▶ _Items listed in a dataset_:
Start of Block
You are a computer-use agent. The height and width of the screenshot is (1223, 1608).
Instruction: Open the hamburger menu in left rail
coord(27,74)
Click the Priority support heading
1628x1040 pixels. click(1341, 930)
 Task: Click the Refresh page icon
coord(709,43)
End of Block
▶ _ACTIVITY_: Transcribe nothing except the lines from the one with "Click the Priority support heading" through the end of the data above, each exactly as it appears.

▶ _SOLUTION TO THIS EXERCISE_:
Click the Priority support heading
1628x1040 pixels. click(1341, 930)
 Task: Click the Refresh page icon
coord(709,43)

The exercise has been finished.